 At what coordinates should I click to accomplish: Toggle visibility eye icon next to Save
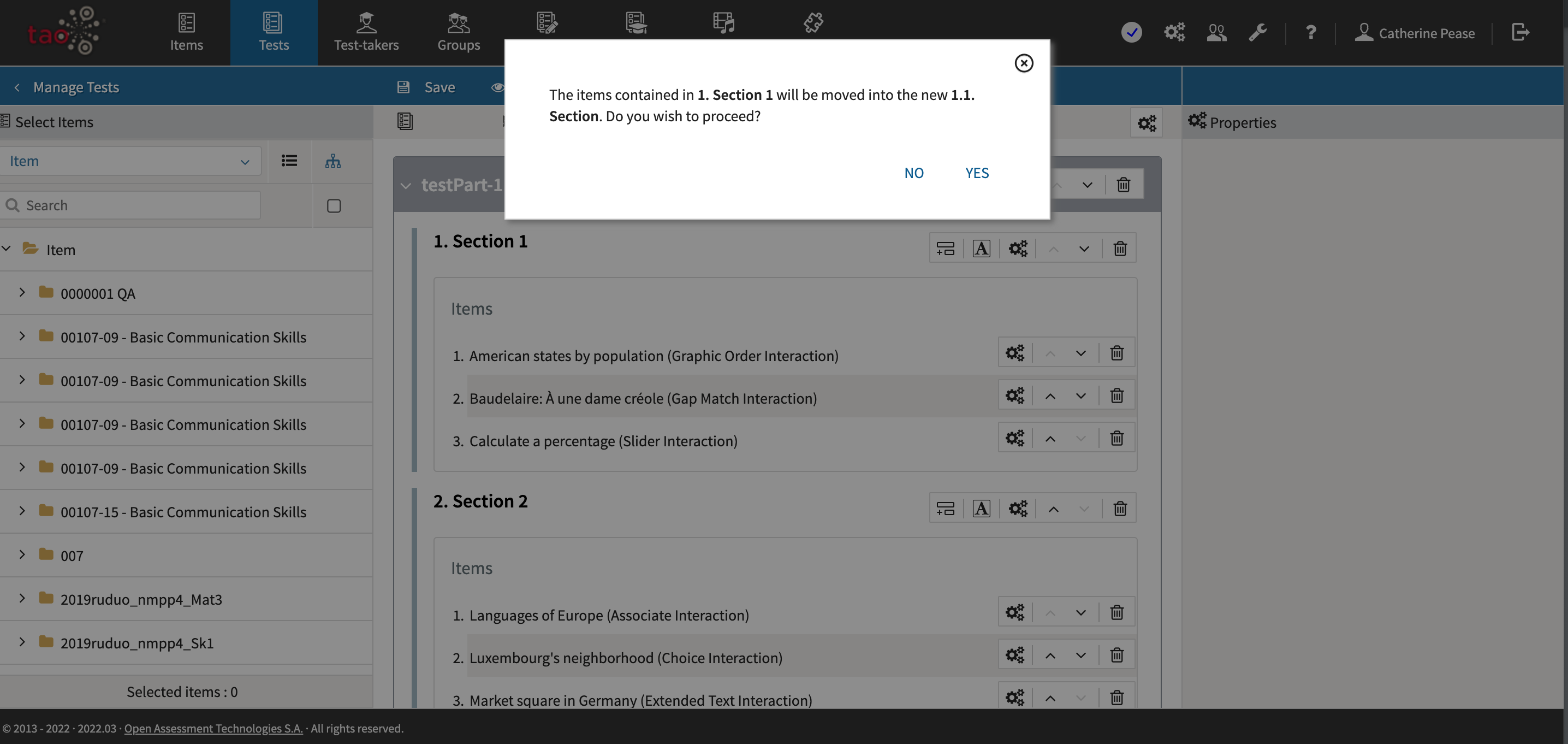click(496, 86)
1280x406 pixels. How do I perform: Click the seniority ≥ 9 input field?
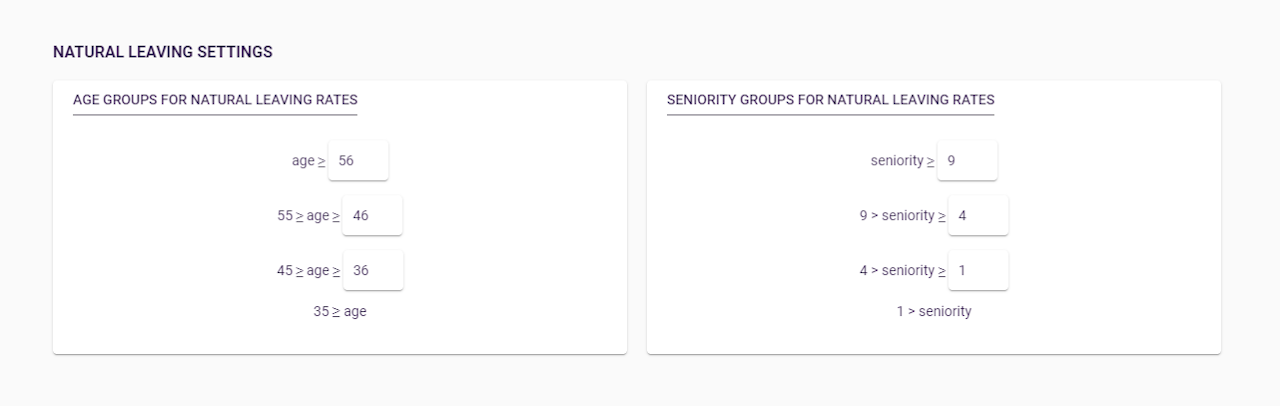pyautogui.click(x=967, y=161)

* * *

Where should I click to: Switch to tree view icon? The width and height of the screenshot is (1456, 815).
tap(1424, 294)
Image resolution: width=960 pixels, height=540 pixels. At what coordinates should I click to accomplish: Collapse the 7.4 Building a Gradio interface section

■ **To do**:
Return exactly, and only, the lines above starting at the line that contains "Where should I" and ending at the line that contains "Image resolution: width=960".

■ **Result**:
Where should I click to: Switch to tree view icon? The width and height of the screenshot is (1456, 815).
tap(1424, 294)
Image resolution: width=960 pixels, height=540 pixels. At what coordinates should I click to accomplish: Collapse the 7.4 Building a Gradio interface section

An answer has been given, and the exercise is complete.